Thanks to the exercise of the intellectual faculties and listening to the Word, one can acquire a certain ability, a feeling, a “spiritual sense”. This is born above all from listening to the conscience, to the depths of the heart, and becomes acceptance of an inspiration, of an inner movement, of a “nose” which can recognize the Lord’s presence and the inner manifestation of his will. We attain this goal by “nourishing within us the same sentiments that were in Jesus Christ” (cf. Phil 2:5), until we have in us “the mind of Christ” ( i Cor 2:16) itself. Thus we come to be in tune with the Lord, we share with him his approach and way of feeling and in this way grow to the stature of Christ (cf. Eph 4:13). This is the spiritual sensitivity trained by practice to discern good from evil (cf. Heb 5:14); this is the supraconsciousness (epígnosis) which makes it possible to discern easily what is good and pleasing to God (cf. Rom 12:2; Phil 1:9-10).

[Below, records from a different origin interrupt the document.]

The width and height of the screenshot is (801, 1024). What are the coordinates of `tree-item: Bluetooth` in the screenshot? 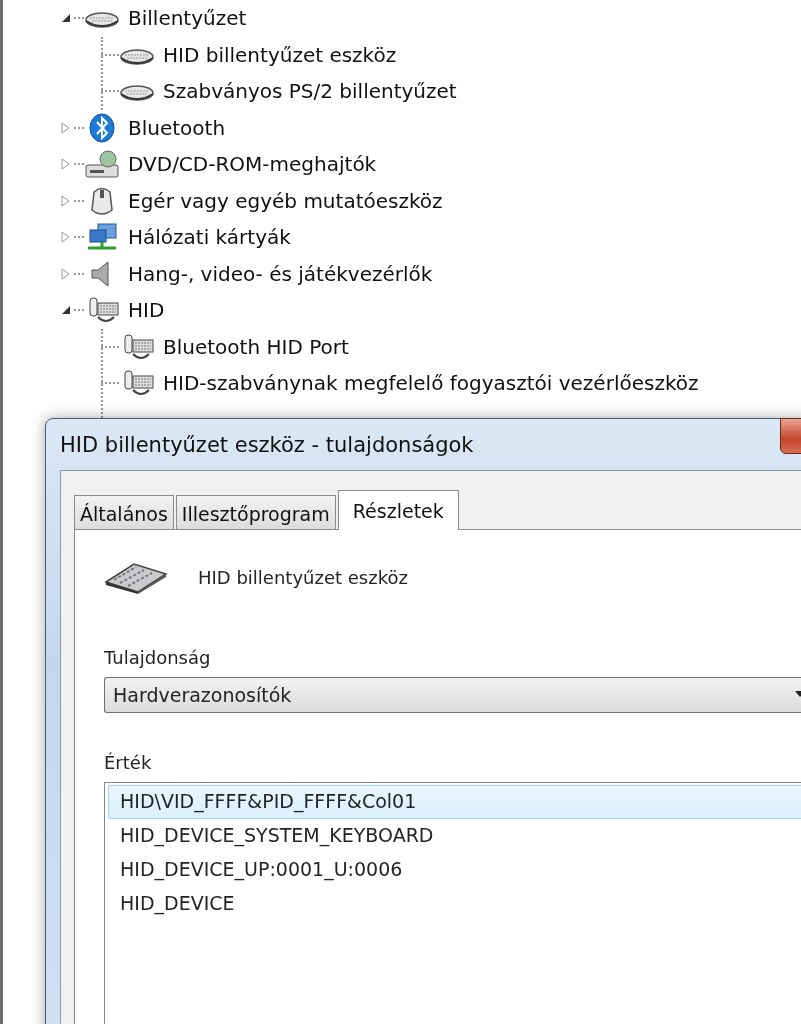 It's located at (177, 128).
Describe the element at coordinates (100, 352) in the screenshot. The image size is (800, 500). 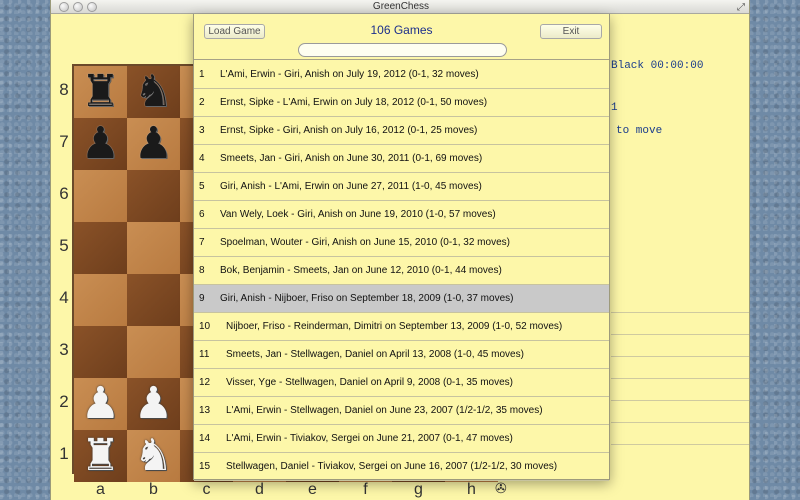
I see `square-a3` at that location.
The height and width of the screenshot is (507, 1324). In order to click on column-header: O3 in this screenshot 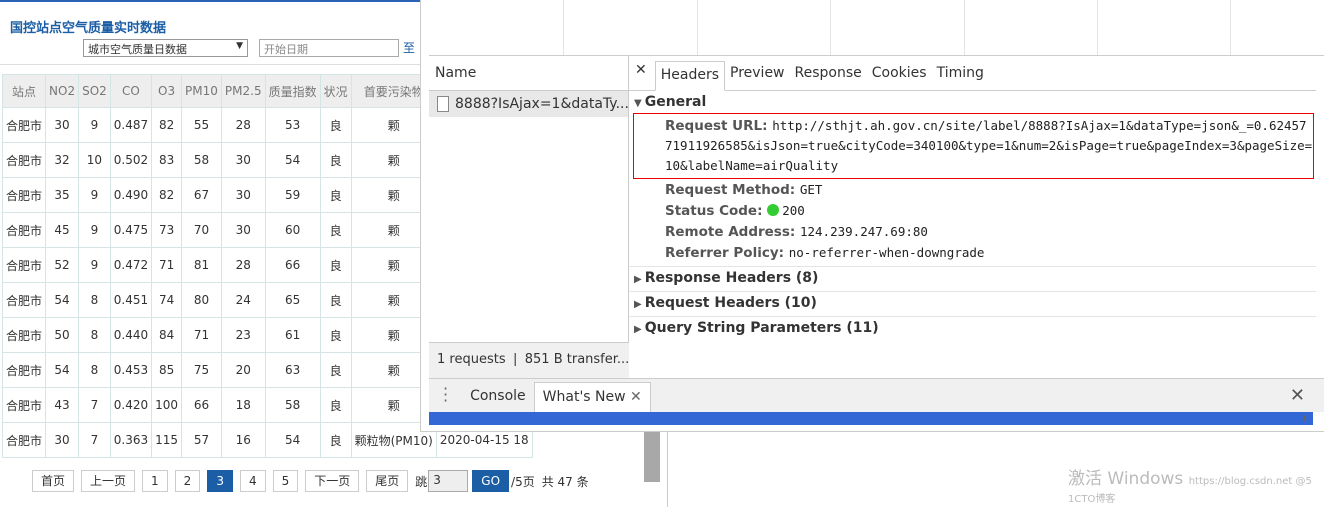, I will do `click(167, 91)`.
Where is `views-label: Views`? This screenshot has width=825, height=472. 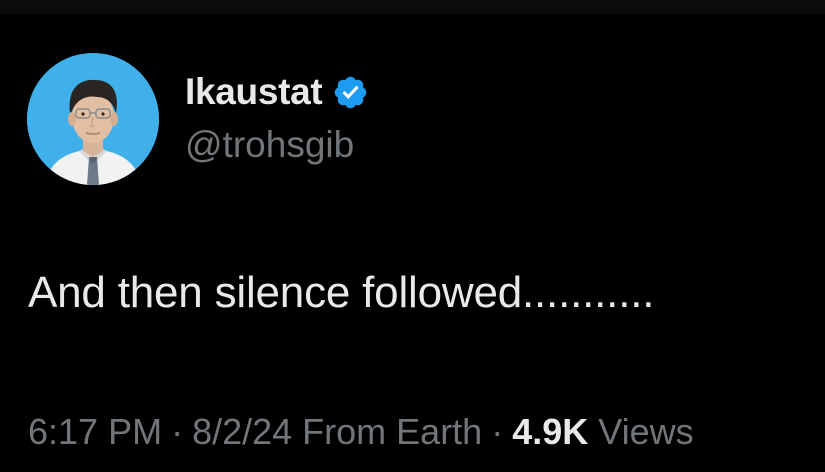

In this way the decision can flow forth, its judgement according to the Spirit, until it becomes a “decision taken with him”, since it was evaluated and emerged thanks to his inspiring power. It is a decision which always seems a choice, an amen to the inspiration of the Lord and a convinced rejection of evil, of the devil, in order to do God’s will. Indeed, it is not enough to say: “Lord, Lord!”, it is not enough to know his word: it is necessary to carry it out, doing the will of the Father who is in heaven (cf. Mt 7:21; Lk 6:46). This is a life decision, a commitment of the whole person: the choice is an experience that needs to exercise itself in renouncing. Moreover the renunciation and active decision aim for a single, simple goal: to love a little more, to love a little better. Pope Francis clearly recalled this on 2 March 2017 at his meeting with the parish priests of Rome: “In the present moment, we discern how to concretize love in the good that is possible as measured by the good of the other” because “The discernment of real, concrete love is possible in the present moment as it works for the good of someone most dramatically in need, and this makes faith active, creative, and effective”.